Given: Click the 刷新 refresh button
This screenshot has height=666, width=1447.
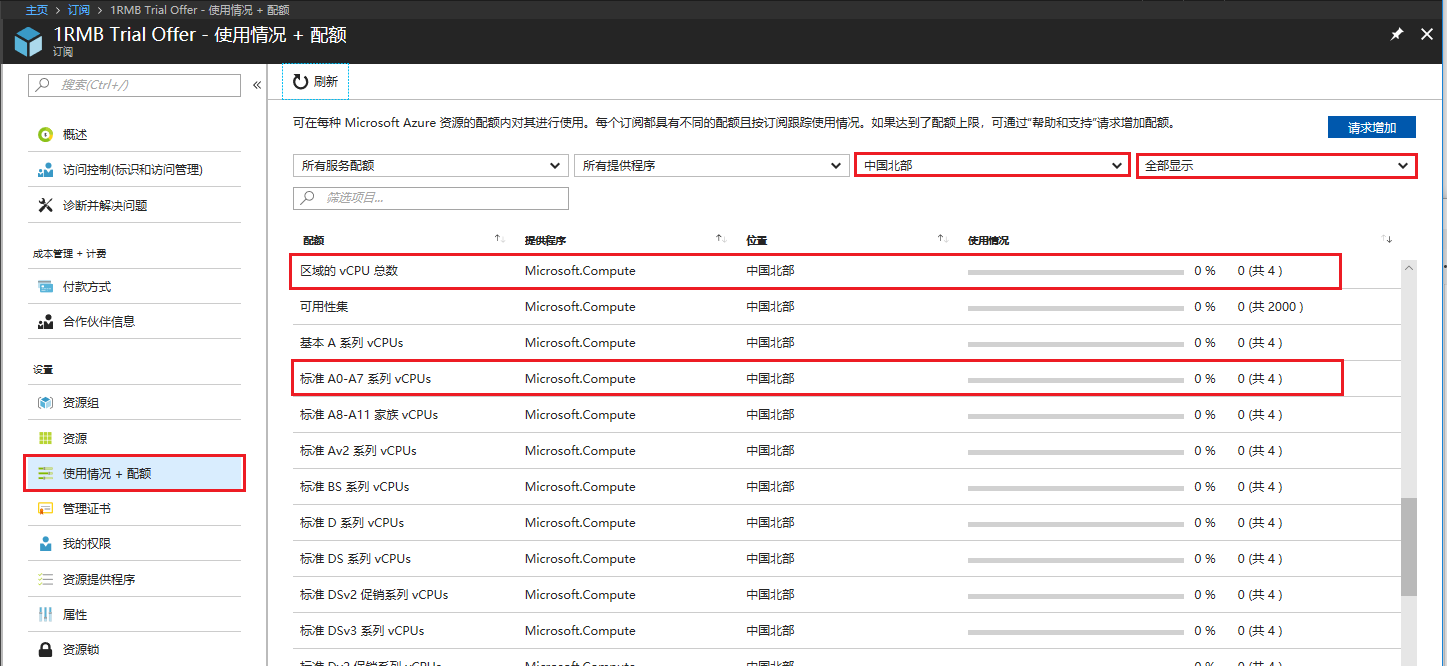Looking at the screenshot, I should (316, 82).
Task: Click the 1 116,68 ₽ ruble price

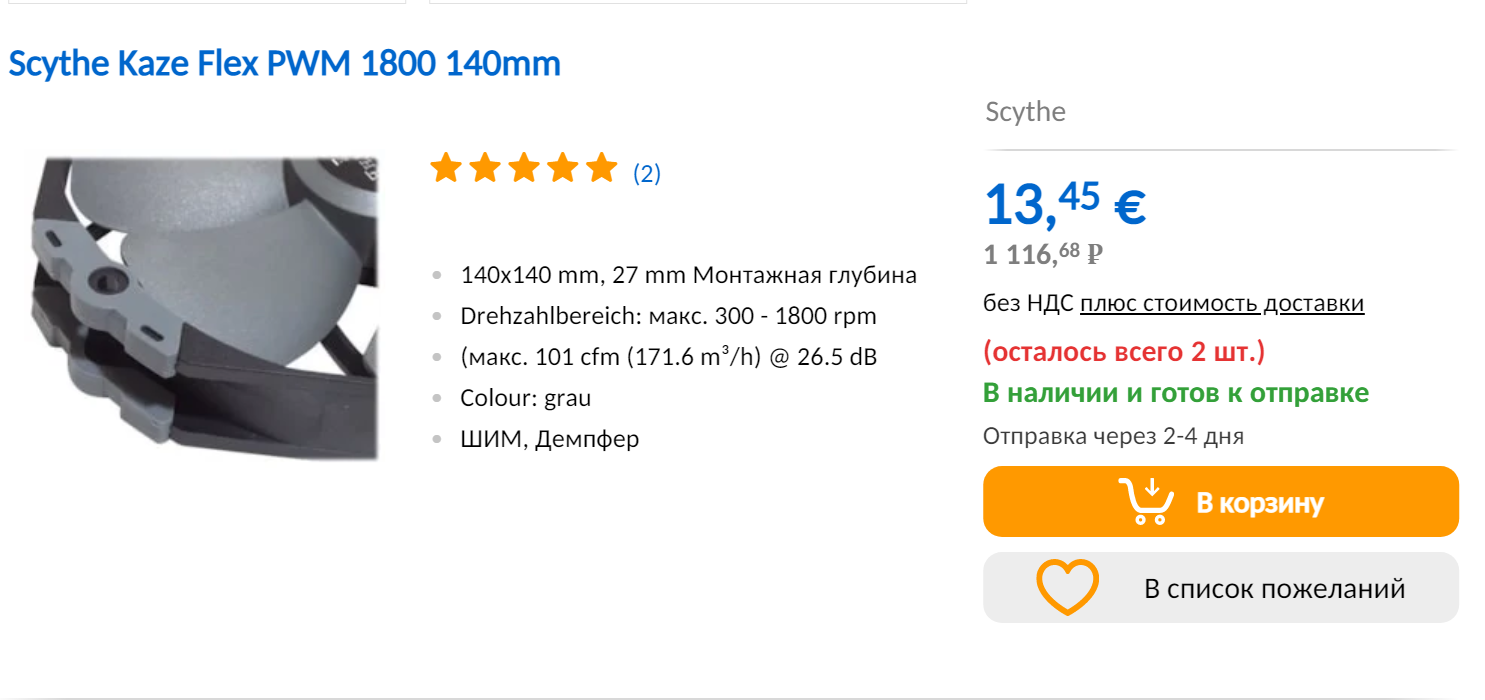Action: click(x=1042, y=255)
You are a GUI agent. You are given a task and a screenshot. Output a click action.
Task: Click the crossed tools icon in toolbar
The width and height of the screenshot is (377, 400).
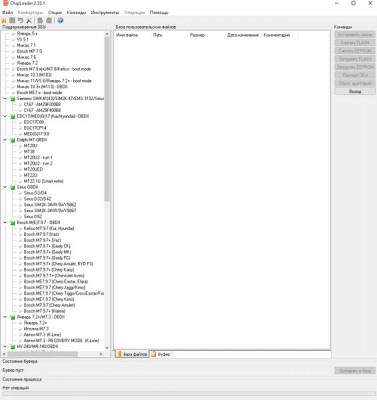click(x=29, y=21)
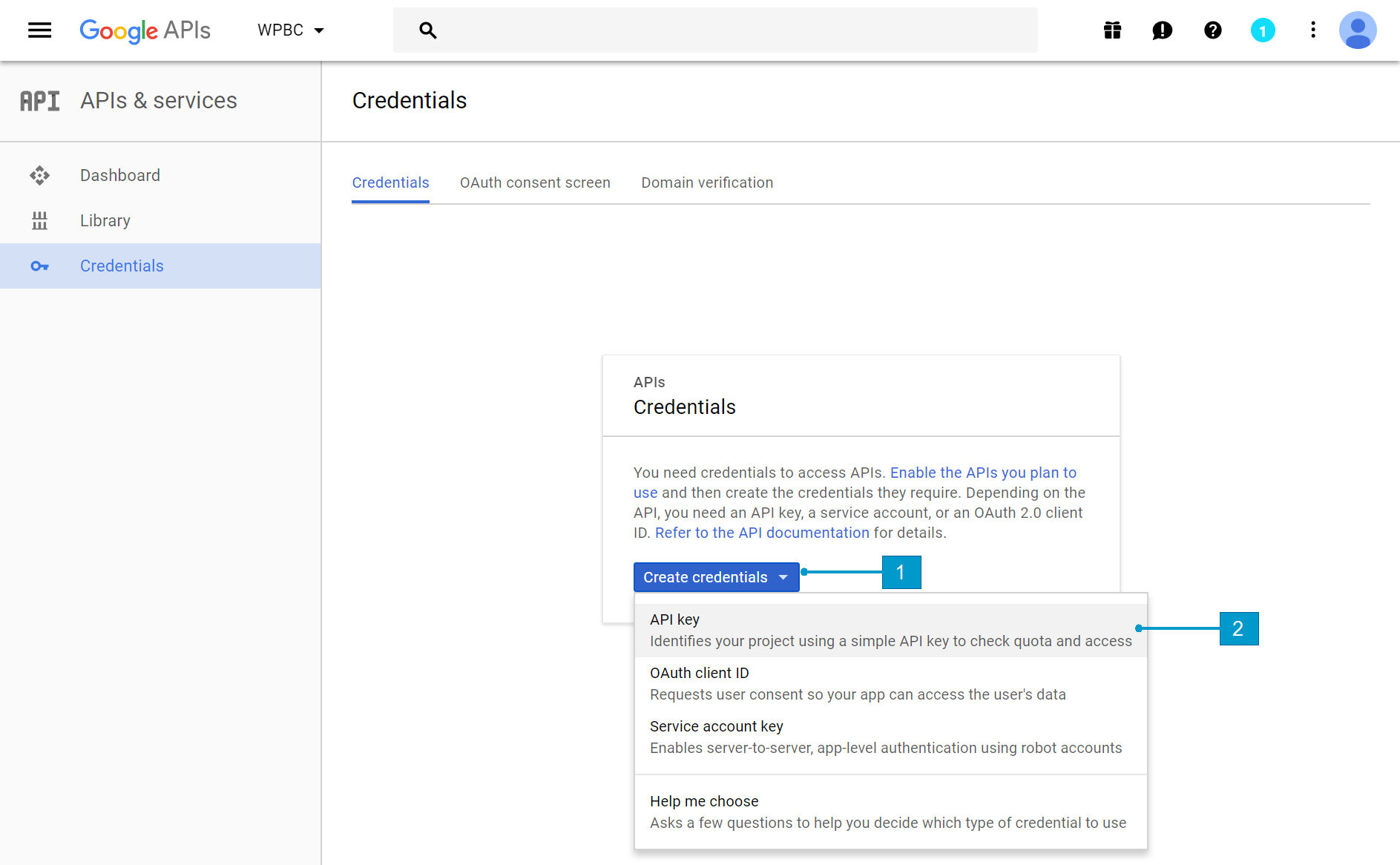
┄┄┄┄┄┄
Your objective → Make an exact copy of the records above, with the pictures left out.

Task output →
Given: Click the 刷新 refresh button
This screenshot has height=666, width=1447.
Looking at the screenshot, I should (316, 82).
Task: Click the 1 116,68 ₽ ruble price

Action: click(x=1042, y=255)
You are a GUI agent. You are given a task and a screenshot. Output a click action.
Task: Click the crossed tools icon in toolbar
The width and height of the screenshot is (377, 400).
click(x=29, y=21)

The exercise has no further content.